The failure of Android’s open

Daniel Eran Dilger:

Open Source enthusiasts love to tell you Android is winning, and that it is winning because it is open. But they’re wrong on both counts. The history of computing makes that abundantly clear, as do the current leaders in profitability.

Some great points in this article.



  • Lukas

    This is getting a bit ridiculous. Don’t you at least want to try to keep your arguments against Android straight? One day, you’re complaining about how Android’s openness is horrible for Android, and the next day, you’re complaining that Android isn’t open after all. Which is it?

    • DanielSw

      Why don’t you work it out for yourself? Trying to explain something to someone is a waste of time.

    • http://www.tumblr.com/blog/his-divine-shadow His Shadow

      These are not binary conditions. Androids “open” claims can be bullshit, and the extent to which Android is “open” has led to malware and a crappy user experience. Stop thinking like a light switch.

  • http://www.tumblr.com/blog/his-divine-shadow His Shadow

    I know Dilger doesn’t have many fans. But this article has a lot less of the over-the-top rhetorical flourishes that was characteristic of Dilger’s writing, and it’s always good to have someone run the the numbers on something like the putative success of “open” vs “closed”.

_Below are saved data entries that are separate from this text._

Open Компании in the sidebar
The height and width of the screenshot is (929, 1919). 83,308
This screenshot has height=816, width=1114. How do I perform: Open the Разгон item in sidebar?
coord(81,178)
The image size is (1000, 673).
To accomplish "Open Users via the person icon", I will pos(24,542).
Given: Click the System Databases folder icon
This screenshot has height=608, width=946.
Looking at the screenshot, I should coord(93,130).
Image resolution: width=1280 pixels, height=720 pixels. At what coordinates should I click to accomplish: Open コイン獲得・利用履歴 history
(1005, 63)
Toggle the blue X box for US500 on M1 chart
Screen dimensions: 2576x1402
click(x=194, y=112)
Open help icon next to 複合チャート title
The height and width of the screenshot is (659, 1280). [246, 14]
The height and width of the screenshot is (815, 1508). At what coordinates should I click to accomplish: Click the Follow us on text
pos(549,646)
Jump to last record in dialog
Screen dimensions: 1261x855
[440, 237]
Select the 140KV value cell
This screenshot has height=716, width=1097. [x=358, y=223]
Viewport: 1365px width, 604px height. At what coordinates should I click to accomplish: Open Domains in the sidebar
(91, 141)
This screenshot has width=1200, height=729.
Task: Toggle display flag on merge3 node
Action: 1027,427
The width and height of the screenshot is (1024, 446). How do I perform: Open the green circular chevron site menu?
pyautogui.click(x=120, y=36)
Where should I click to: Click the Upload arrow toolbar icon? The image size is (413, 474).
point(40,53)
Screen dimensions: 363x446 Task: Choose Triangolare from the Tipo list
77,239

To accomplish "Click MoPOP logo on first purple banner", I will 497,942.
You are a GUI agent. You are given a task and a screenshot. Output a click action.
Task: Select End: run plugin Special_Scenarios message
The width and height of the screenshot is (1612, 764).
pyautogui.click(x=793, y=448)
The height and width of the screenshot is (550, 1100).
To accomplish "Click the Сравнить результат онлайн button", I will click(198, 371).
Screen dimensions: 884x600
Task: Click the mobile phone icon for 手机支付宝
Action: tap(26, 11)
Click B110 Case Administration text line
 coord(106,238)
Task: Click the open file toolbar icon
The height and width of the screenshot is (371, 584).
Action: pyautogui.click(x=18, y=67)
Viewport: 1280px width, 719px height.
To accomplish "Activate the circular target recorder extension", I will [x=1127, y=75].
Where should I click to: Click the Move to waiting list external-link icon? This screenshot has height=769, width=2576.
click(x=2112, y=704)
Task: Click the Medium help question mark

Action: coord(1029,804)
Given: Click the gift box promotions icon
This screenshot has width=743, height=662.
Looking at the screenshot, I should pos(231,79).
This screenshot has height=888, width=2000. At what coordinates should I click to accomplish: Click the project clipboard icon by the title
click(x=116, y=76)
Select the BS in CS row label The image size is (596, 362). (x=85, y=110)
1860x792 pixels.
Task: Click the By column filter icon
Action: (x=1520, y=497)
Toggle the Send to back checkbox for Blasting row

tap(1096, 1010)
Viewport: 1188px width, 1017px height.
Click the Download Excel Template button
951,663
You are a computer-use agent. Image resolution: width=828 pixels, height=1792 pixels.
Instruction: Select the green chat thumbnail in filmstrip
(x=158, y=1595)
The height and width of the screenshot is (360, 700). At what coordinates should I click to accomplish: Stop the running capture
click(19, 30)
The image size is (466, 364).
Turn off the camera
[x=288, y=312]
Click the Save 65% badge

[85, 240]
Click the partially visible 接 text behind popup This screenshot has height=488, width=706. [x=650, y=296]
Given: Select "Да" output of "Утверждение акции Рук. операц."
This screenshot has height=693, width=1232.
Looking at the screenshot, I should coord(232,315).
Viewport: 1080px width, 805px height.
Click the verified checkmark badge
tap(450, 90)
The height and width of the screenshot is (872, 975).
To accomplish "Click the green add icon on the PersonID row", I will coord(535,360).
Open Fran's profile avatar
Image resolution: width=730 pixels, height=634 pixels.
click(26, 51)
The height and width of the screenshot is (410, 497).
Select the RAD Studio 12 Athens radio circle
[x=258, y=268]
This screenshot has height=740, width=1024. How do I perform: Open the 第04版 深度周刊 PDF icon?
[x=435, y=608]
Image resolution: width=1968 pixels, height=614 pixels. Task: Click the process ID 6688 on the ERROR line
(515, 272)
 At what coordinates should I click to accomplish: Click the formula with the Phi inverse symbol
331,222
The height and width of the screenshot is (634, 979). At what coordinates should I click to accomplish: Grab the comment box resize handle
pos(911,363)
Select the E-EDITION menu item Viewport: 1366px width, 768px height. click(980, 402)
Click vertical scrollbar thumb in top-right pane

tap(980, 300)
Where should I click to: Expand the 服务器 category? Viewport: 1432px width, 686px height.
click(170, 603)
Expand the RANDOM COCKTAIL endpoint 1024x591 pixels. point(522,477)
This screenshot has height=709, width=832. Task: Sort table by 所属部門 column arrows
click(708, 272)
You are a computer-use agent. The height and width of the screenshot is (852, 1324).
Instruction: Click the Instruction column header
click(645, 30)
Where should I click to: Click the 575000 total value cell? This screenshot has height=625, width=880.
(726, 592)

    As with the history of Microsoft’s partnerships in mobile computing, the reality of “open always wins” is much worse than those chanting such slogans would have you believe, especially since the tech press seemingly only discusses historical technology failures when Apple brings out a new product. Many writers may lament the passing of WebOS for instance, but they are loath to draw any substantive conclusions from it’s failure.